The fix is usually to update AGENTS.md or the cloud task's runner config so the agent knows the right setup steps for the next run.
This is the most common failure mode. Codex makes the test pass by changing the test, not the code under test. Read the test diffs explicitly. If a previously-passing test was modified, ask why. If the answer is "to make it green for this change," push back via a PR comment. Codex will iterate.
On Windows, the most common cause is corporate antivirus or DLP blocking the installer's outbound HTTPS. Run from a different network or get the binary from your IT-managed package source. On macOS, Gatekeeper sometimes blocks the Homebrew tap on first install. Check that brew tap openai/tap succeeded.

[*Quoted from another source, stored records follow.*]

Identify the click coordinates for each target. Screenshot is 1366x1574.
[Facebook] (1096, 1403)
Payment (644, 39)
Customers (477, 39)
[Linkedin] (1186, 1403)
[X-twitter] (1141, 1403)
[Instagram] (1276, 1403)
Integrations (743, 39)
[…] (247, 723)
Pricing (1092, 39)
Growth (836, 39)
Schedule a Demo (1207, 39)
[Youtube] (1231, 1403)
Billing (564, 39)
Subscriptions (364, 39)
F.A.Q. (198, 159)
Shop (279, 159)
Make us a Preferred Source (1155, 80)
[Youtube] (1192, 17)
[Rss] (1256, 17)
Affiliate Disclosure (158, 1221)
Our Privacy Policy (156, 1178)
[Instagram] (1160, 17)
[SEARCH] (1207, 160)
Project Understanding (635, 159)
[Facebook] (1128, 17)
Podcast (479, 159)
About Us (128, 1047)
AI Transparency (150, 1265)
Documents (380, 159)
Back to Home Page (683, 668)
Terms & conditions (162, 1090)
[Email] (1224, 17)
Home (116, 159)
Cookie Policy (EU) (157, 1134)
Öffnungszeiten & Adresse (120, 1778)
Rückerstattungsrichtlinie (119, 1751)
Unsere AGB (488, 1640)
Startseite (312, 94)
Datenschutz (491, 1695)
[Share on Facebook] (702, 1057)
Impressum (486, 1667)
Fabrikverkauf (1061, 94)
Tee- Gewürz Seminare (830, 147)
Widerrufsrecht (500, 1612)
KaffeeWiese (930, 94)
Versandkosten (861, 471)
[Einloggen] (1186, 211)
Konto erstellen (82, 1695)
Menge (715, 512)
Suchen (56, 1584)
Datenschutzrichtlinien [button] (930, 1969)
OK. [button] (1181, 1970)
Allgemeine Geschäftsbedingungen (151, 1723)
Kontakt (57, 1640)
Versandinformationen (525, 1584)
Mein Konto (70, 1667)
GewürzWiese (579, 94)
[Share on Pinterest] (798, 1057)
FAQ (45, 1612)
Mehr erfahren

The GitHub App needs explicit per-repo grants from the repo's owner or an admin. Personal repos are easy; org repos with branch protection need an org admin to install the Codex GitHub App at the org level. Most "I can't connect" reports trace back to org-level install permission missing.
The sandbox can't see OS-level security prompts. If you're running a command that triggers Touch ID (e.g. some sudo via Touch ID configurations), Codex pauses indefinitely waiting for input it can't see. Either complete the prompt manually, or run the command outside Codex.
Different sandbox = different environment. The cloud's sandbox has a specific OS image, specific tool versions, specific package state. Your laptop has yours. The same prompt against the same model can produce different code if the agent senses different environments. This is a feature, not a bug. If you need parity, document the environment in AGENTS.md so both surfaces target the same shape.
Closing thought
Codex in 2026 isn't one tool. It's a pair, plus a third surface in your IDE that ties them together. The CLI is the one you reach for when you want to watch the agent work; the cloud agent is the one you reach for when you want to not watch. Both are useful, often in the same week, sometimes on the same task.
Use the CLI for tasks where presence is value. Use the cloud agent for tasks where absence is value. — TWD
The biggest mistake people make with Codex is using one mode for everything. CLI users dispatch a long-running cloud task and sit there waiting. Cloud users force a context-heavy debugging session through the PR-review loop. Both miss the point. The two surfaces exist because they map to two different relationships you have with a piece of work, and recognizing which relationship you're in is most of the practice.
For up-to-date model availability, sandbox profiles, and feature flags: developers.openai.com/codex/changelog. The pace is high; don't trust month-old documentation on specifics.